- Golden Arrow Bus Service has warned of "anarchy" in the Western Cape public transport sector as buses operate in a "warzone".
- One bus driver has been killed, and 13 buses have been torched this year already.
- Other transport companies had opted to pay protection fees to a taxi association to protect their buses.
Cape Town's Golden Arrow Bus Service (GABS) has warned of "anarchy" in the Western Cape public transport sector as buses operate in a "warzone".
One bus driver has been killed, and 13 buses have been torched this year already; and, more than 200 of the company's buses are stoned every month.
"At least just say something about it. We just feel very alone out there," GABS CEO Francois Meyer appealed to the Western Cape legislature's committee on public transport which he was briefing.
Meyer said drivers have post-traumatic stress and were scared when they reported for work amid relentless attacks and seemingly slow intelligence sharing by the police.
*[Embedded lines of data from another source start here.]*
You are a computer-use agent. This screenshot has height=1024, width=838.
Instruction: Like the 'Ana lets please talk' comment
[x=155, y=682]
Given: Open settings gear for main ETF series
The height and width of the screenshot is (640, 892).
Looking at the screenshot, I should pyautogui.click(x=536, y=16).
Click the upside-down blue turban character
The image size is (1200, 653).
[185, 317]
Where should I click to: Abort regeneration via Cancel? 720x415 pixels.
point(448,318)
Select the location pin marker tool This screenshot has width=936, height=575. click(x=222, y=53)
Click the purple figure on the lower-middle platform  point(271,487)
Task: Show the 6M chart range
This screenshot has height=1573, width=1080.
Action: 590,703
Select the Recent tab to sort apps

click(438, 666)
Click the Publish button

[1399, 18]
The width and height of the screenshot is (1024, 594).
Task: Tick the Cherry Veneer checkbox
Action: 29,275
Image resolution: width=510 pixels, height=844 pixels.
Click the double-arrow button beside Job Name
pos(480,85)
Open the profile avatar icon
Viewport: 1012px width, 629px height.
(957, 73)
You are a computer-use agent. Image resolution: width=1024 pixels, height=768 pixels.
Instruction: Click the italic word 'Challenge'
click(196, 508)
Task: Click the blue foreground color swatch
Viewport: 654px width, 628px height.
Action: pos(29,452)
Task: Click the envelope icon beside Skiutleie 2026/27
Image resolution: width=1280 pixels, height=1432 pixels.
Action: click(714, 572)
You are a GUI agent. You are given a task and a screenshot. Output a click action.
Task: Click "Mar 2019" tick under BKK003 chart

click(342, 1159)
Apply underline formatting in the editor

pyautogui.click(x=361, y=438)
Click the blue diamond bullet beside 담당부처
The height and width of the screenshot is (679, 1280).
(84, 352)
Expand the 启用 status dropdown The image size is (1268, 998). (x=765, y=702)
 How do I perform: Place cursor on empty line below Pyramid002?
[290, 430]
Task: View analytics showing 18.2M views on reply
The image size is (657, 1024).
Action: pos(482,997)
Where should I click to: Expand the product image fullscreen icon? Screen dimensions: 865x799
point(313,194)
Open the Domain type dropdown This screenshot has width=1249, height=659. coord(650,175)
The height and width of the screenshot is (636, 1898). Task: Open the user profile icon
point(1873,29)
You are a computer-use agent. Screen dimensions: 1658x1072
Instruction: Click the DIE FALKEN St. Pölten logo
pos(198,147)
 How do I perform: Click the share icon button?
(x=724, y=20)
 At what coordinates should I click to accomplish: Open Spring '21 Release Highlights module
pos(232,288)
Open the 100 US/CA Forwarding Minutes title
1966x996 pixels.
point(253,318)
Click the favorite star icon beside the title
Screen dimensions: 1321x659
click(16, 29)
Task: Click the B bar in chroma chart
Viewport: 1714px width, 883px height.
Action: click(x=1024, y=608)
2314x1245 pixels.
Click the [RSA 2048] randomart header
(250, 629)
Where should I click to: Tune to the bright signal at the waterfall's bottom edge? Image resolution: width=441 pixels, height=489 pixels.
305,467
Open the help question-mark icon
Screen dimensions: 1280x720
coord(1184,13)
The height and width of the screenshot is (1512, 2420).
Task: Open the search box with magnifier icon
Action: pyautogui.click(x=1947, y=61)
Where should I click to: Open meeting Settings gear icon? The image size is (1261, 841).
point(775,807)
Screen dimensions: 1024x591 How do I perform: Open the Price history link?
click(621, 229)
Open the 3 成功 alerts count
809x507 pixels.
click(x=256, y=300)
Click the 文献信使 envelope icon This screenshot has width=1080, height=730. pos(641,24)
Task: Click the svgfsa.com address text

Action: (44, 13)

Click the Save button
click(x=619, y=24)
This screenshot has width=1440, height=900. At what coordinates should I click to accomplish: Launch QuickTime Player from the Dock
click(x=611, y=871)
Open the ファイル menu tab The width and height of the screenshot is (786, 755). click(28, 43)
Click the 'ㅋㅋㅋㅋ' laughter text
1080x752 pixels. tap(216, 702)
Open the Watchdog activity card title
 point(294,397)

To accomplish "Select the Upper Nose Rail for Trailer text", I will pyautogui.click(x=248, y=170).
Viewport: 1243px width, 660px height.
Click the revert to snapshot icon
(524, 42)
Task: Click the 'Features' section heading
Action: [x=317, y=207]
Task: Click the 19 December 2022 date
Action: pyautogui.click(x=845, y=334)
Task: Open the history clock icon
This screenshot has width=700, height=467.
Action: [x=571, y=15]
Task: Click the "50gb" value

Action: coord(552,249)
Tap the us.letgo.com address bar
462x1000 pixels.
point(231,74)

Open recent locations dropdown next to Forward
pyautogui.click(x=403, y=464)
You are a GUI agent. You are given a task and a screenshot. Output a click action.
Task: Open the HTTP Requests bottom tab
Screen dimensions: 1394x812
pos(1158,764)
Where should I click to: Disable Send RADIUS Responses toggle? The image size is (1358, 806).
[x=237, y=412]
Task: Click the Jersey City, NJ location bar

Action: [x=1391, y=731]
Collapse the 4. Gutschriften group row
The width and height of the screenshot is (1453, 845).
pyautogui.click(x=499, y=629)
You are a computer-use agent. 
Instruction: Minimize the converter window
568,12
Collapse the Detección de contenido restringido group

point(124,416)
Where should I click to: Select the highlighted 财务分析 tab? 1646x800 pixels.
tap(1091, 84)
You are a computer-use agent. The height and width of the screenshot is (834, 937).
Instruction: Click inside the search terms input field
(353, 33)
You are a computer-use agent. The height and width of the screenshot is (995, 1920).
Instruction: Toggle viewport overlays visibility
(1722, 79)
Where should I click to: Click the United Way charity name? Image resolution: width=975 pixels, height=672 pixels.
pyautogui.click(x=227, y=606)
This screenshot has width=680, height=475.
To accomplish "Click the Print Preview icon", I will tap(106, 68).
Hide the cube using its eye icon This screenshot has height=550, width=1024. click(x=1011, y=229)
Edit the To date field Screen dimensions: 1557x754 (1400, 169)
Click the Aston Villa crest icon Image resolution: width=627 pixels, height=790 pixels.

He added it was so bad some other public transport operators were paying protection fees to taxi associations.
The most recent was the torching of buses in Khayelitsha in a bid for toilets and running water by people who have occupied plots in the area.
Meyer said it emerged the police knew something was afoot, but did not warn GABS.
They apparently watched as the buses were taken over and torched, and the drivers' radios were taken so they could not warn their control room to divert other buses.
He added the trauma on the pupils caught up in the Khayelitsha protest would have been immense as they sat on buses diverted urgently to find safe routes to drop them off for their exams.
Things have become so bad that bus drivers have the option of wearing a bulletproof vest to work. The drivers and passengers are robbed so frequently that the City of Cape Town also put special officers on board to travel with the passengers to help if necessary.
This led to a decline in robberies of the drivers and passengers, but when the officers were redeployed elsewhere, the attacks started rising steadily again.
"Stones, bricks, half a brick, anything [is] thrown at the bus drivers and the buses themselves," said Meyer.
The company deals with between six to eight armed robberies on their buses per week, with the robbers stealing the drivers' cash, and then moving through the bus robbing passengers of wallets and cellphones.
Drivers' cabins used to be fitted with bulletproof glass, but this exceeded the maximum weight allowed for the front of the bus, and it was also difficult for a driver to get out of the cab quickly if the bus was torched, so they were removed.
The drivers had asked that the stone-proofing be removed from the bus windows because it was impairing their ability to see the road properly.
He said the conditions on the road while driving were also extreme - with taxi drivers not adhering to road rules.
The MyCiTi bus service to Khayelitsha has already been stopped.
"For us, it feels largely like government ignores the fact that we have to operate their contract in warzone conditions," Meyer added.
GABS is contracted by the Western Cape provincial Department of Transport to provide subsidised transport for passengers on about 250 000 trips per day.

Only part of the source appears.